IHSG Melonjak 7,57%, Empat Saham Ini Justru Ambruk: Ada Aksi Ambil Untung dan Ex Dividen
Baca dalam 60 detik
- IHSG ditutup melesat 7,57% ke 5.746,65 pada Selasa (9/6/2026) dengan kapitalisasi pasar tembus Rp10.120 triliun.
- Empat saham top losers—GRIA, CTBN, MPMX, dan DPUM—mengalami koreksi tajam akibat profit taking, ex dividen, dan sentimen hukum.
- Pelemahan saham CTBN dan MPMX dipicu periode ex dividen, sementara DPUM masih dibayangi kasus hukum dan suspensi sebelumnya.

Indeks Harga Saham Gabungan (IHSG) mencatat lonjakan signifikan pada penutupan perdagangan Selasa (9/6/2026), terbang 7,57% atau 404,51 poin ke level 5.746,65. Di tengah euforia pasar yang menggerakkan 678 saham ke zona hijau, sejumlah emiten justru terperosok dalam posisi top losers, mencatatkan koreksi dua digit yang menarik perhatian investor.
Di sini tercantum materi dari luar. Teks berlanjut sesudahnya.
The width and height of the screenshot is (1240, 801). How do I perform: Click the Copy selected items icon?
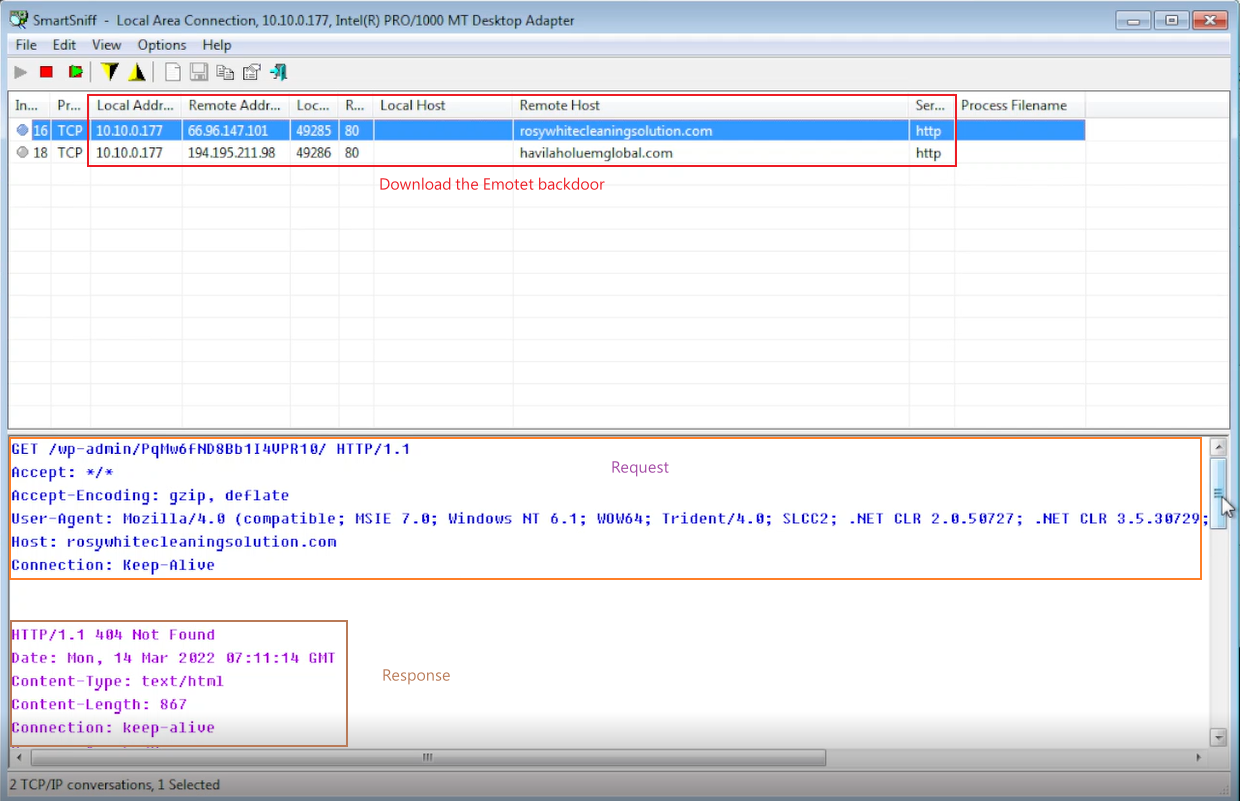225,72
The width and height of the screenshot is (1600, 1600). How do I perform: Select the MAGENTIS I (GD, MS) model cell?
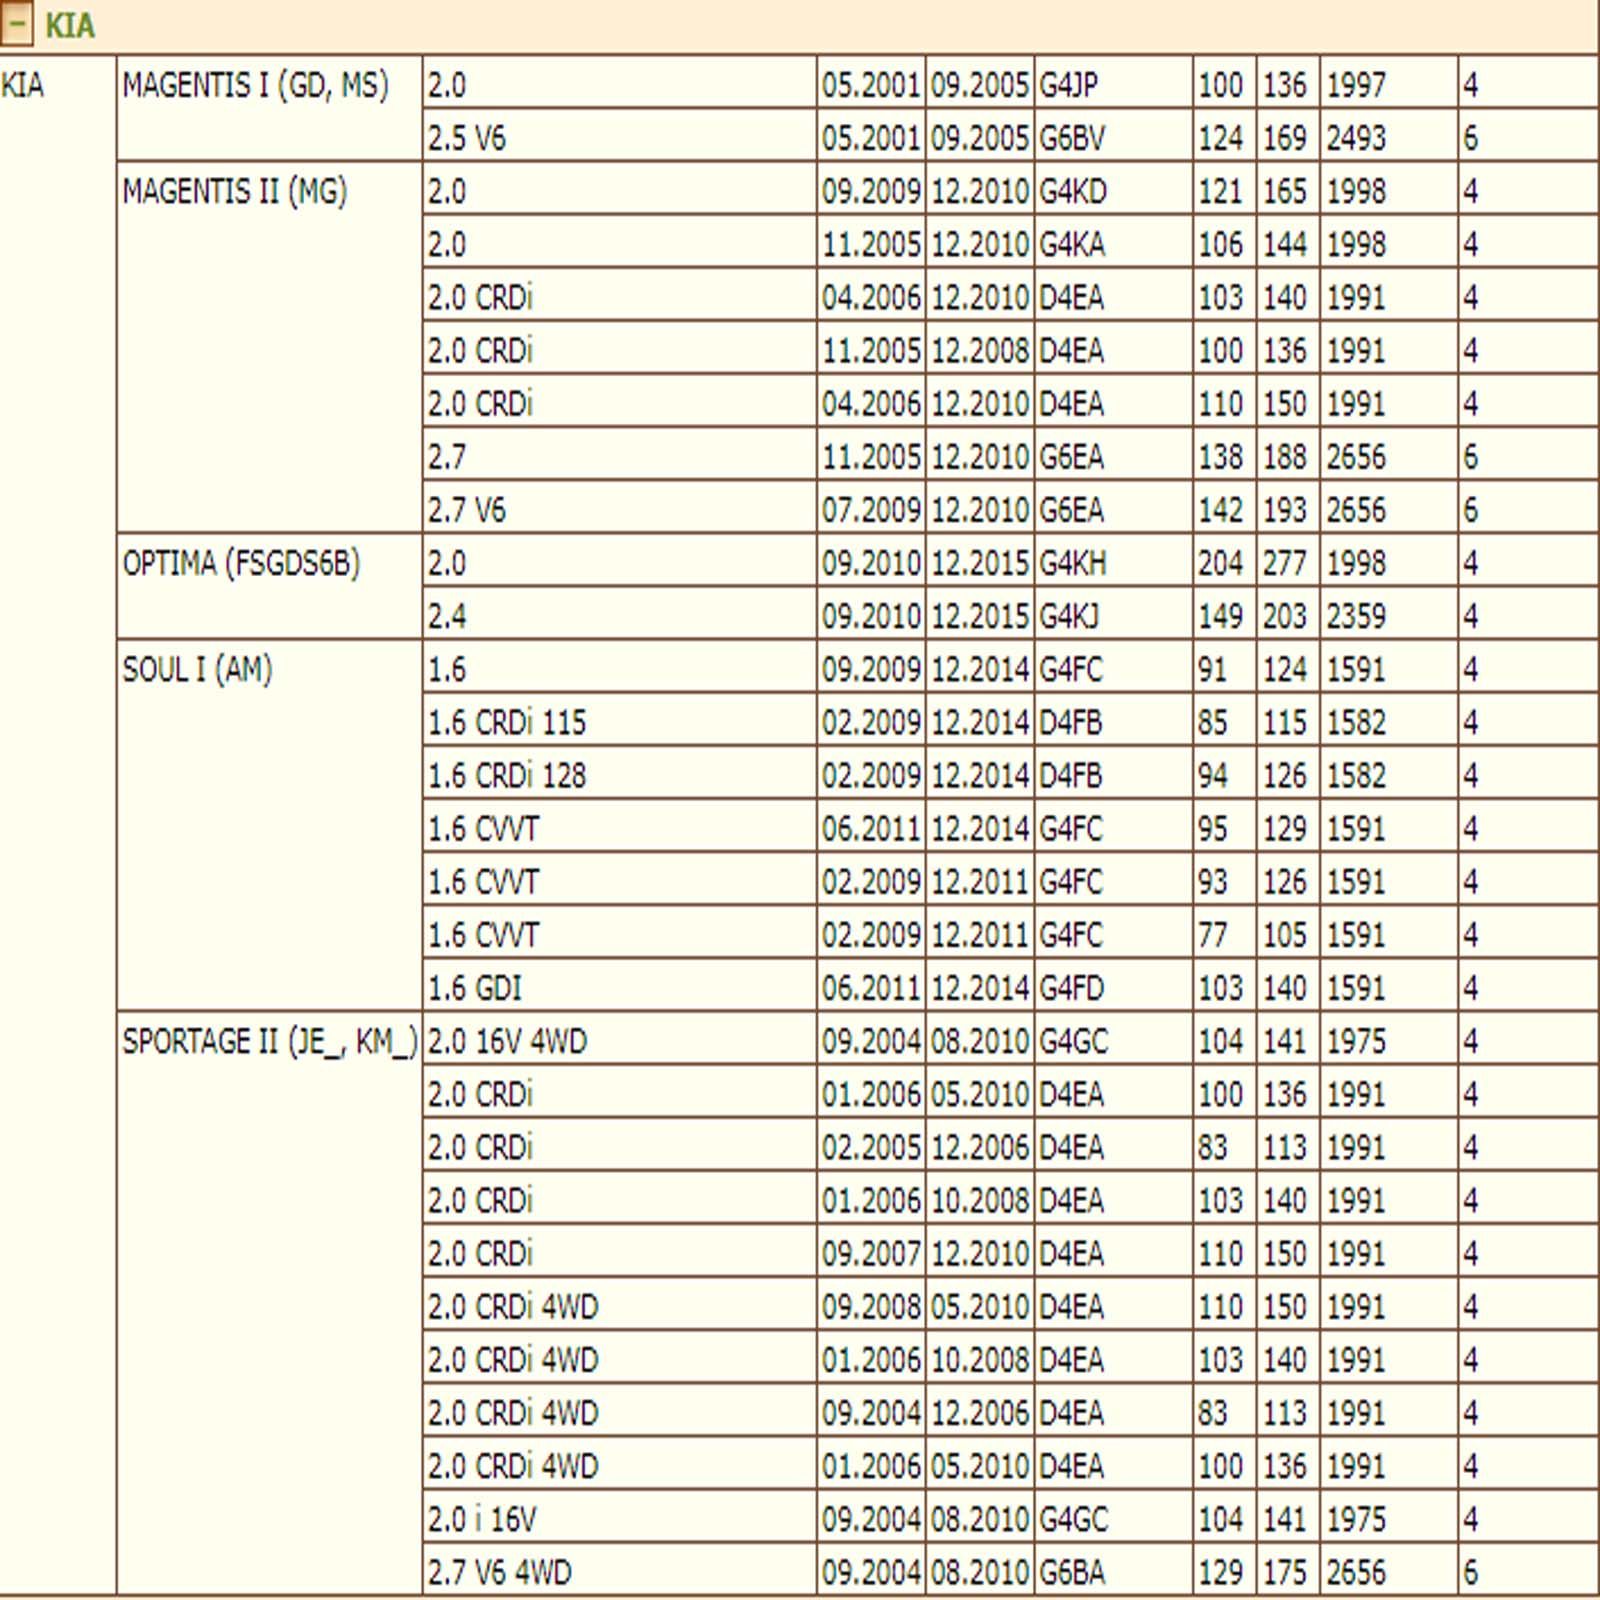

Reli IHSG kali ini didorong oleh aksi beli besar-besaran di berbagai sektor, dengan nilai transaksi mencapai Rp27,77 triliun dan volume 44,70 miliar saham. Kapitalisasi pasar pun meroket menjadi Rp10.120 triliun. Namun, di balik pesta pora tersebut, empat saham mencatatkan penurunan paling dalam: PT Ingria Pratama Capitalindo Tbk (GRIA) turun 14,88%, PT Citra Tubindo Tbk (CTBN) melemah 14,77%, PT Mitra Pinasthika Mustika Tbk (MPMX) terkoreksi 14,49%, dan PT Dua Putra Utama Makmur Tbk (DPUM) ambles 14,67%.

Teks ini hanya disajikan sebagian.